Markup depends entirely on your research interests, or possibly the research interests of your audience. Let’s imagine some alternative editions together.
Sometimes the encoded data is the model (ie, you want to directly transform your TEI to HTML), but more often you don’t want your whole TEI document– you want bits and pieces, you want transformed and formatted information, you want to count things or run statistics. In this way the data informs the model, which in turn becomes the edition.
This is all a very complicated way of saying: if it’s not in your encoding, don’t expect to surface it in your edition.
Research approaches
- You’re a Hammersmith cultural historian, interested in social gatherings in and around the historic Black Lion Lane
- You’re a social scientist researching the history of mass hysteria events
- You’re a law scholar interested in the history of self-defense cases
- You’re a literature researcher tracing the roots of ghost stories in early mass media print culture
- Other ideas?
Document analysis
What information should we definitely record?
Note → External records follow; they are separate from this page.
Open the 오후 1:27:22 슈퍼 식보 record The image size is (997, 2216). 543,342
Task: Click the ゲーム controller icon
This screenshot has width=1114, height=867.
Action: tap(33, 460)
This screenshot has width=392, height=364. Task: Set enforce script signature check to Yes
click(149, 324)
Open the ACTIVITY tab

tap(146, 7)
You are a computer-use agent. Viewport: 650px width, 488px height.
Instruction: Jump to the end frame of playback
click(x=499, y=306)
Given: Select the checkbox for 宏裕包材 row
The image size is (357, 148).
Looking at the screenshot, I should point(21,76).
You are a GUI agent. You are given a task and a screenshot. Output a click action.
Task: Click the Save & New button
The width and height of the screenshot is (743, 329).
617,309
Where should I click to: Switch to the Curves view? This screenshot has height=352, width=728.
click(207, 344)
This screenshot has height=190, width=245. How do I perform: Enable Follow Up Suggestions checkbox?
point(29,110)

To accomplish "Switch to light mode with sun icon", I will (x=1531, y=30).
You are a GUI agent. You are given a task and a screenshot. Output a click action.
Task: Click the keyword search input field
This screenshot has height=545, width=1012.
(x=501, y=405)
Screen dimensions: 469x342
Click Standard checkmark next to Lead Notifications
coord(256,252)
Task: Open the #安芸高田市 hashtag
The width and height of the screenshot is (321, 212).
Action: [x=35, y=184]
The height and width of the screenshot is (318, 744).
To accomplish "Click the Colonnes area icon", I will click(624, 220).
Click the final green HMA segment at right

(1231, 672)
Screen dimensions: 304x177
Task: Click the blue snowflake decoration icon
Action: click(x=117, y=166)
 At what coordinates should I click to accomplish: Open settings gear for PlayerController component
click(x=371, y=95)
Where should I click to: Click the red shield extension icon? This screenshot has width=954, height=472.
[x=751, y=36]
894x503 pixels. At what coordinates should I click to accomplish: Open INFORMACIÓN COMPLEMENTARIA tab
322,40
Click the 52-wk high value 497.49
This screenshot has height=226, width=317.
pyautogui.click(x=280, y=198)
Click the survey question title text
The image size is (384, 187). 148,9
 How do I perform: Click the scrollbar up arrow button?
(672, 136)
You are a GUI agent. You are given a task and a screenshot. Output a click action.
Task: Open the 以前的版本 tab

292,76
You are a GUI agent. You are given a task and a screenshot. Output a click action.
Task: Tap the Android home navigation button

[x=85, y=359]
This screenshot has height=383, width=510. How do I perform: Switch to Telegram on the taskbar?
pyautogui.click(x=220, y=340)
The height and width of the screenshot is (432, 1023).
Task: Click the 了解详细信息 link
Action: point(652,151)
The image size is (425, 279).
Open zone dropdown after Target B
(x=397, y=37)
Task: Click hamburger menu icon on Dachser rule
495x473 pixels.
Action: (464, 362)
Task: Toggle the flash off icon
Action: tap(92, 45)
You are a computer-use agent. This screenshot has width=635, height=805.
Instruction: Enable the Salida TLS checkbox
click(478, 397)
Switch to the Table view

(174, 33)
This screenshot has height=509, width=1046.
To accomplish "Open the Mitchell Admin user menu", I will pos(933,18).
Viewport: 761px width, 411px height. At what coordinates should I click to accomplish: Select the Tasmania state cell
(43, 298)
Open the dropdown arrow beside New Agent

What’s missing from the text files you were provided?
What kinds of information should we leave out for a given research approach?
How can we accommodate competing research approaches in more collaborative projects? How can we accommodate more ambiguous research approaches for a “general public” type audience?
Auxiliary data
What should live within the document markup, and what should we separate? How should we structure such a document?
How can we avoid repetition and keep references consistent?
View laboratory encoding
What did you include that I didn’t?
What did I include that you did not, or would not include?
(Feel free to critique my TEI here too! or file an issue!)
Preparing our first feature task: create a title list
Working backwards from the feature, how do we think we’re going to build a list of titles? What is step 1?
How do we divide the roles of project manager, researcher, and developer when we think about building this feature up?